The paper introduces an end-to-end avatar fingerprinting approach that verifies who generated a synthetic talking-head video, focusing on driver identity rather than real-vs-fake authenticity.
It replaces fixed, non-differentiable landmark extraction with a preprocessing-free pipeline that uses a micro-expression-aware backbone directly on raw video frames.
The core method computes inter-frame feature differencing by subtracting consecutive feature maps in deep space, causing temporally stable appearance cues to cancel while preserving driver-specific motion dynamics.
Ablation experiments on NVFAIR show that temporal motion provides most of the discriminative power and that raw appearance features can harm identity separation.

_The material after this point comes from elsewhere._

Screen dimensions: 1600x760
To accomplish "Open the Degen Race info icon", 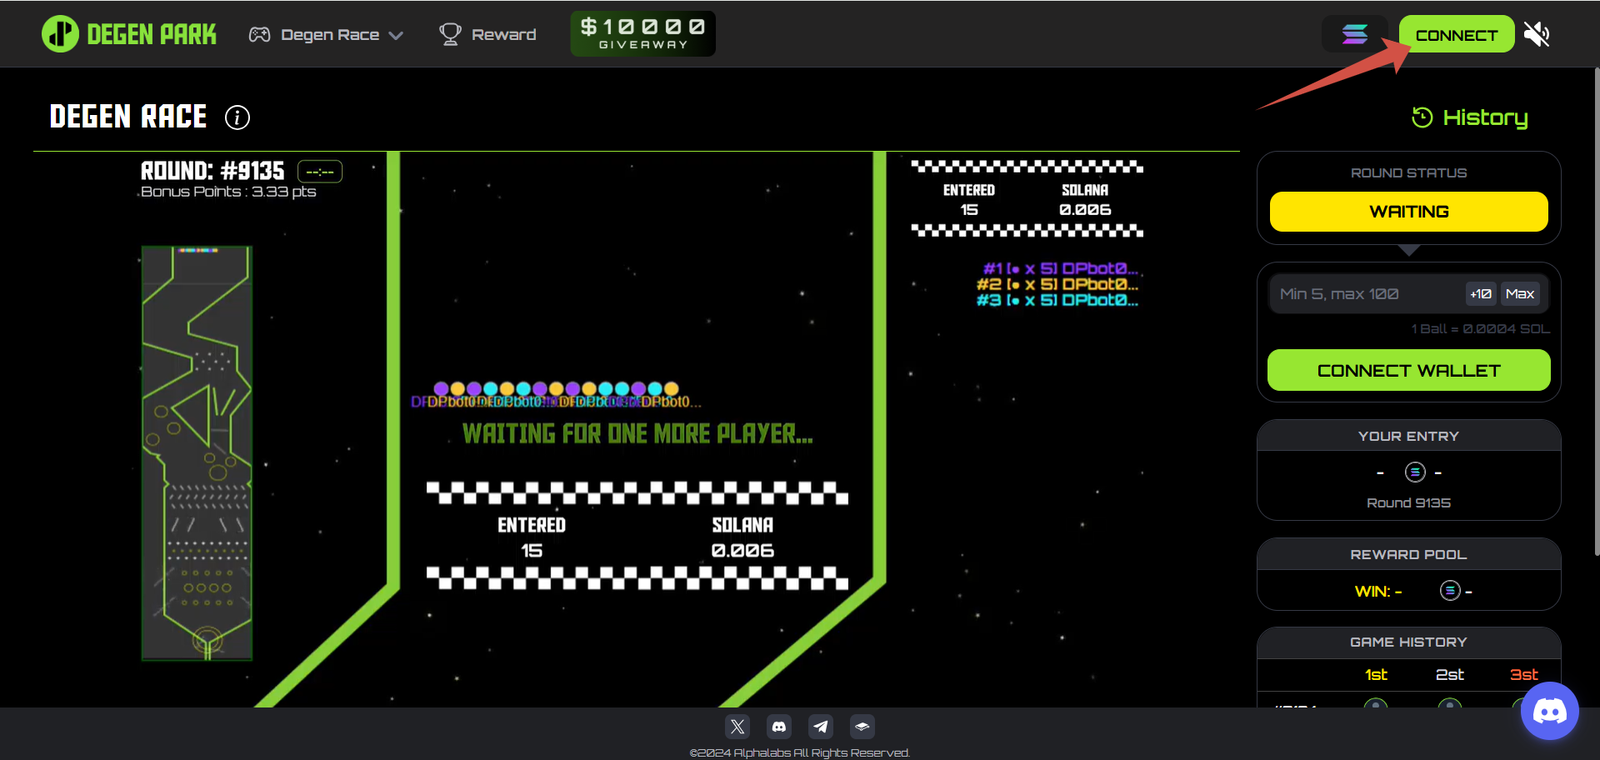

The proposed system reports an overall AUC of 0.877 on NVFAIR and generally matches or outperforms landmark-based baselines across most cross-generator evaluation pairs.

Abstract

Avatar fingerprinting, i.e., verifying who drives a synthetic talking-head video rather than whether it is real, is a critical safeguard for authorized use of face-reenactment technology. Existing methods rely on a fixed, non-differentiable landmark extraction stage that prevents the fingerprinting model from being optimized end-to-end from raw pixels. We propose a preprocessing-free system built on a micro-expression-aware backbone operating on raw video frames, with inter-frame feature differencing as the core design principle: consecutive feature maps are subtracted in the learned deep feature space, so that temporally stable appearance dimensions contribute zero to the output while driver-specific motion dynamics are preserved. A controlled ablation on NVFAIR confirms that temporal motion accounts for the large majority of discriminative performance, and that raw appearance features actively degrade identity separation. Both the choice of backbone and the differencing principle are essential: differencing alone is insufficient when applied to a generic encoder, as appearance-dominated features collapse to near-identical representations across adjacent frames, while the micro-expression-aware F5C backbone retains measurable motion variation that the differencing operation can exploit. Without any external preprocessing, our model achieves an overall AUC of 0.877 on NVFAIR and matches or exceeds the landmark-based baseline on the majority of cross-generator pairs.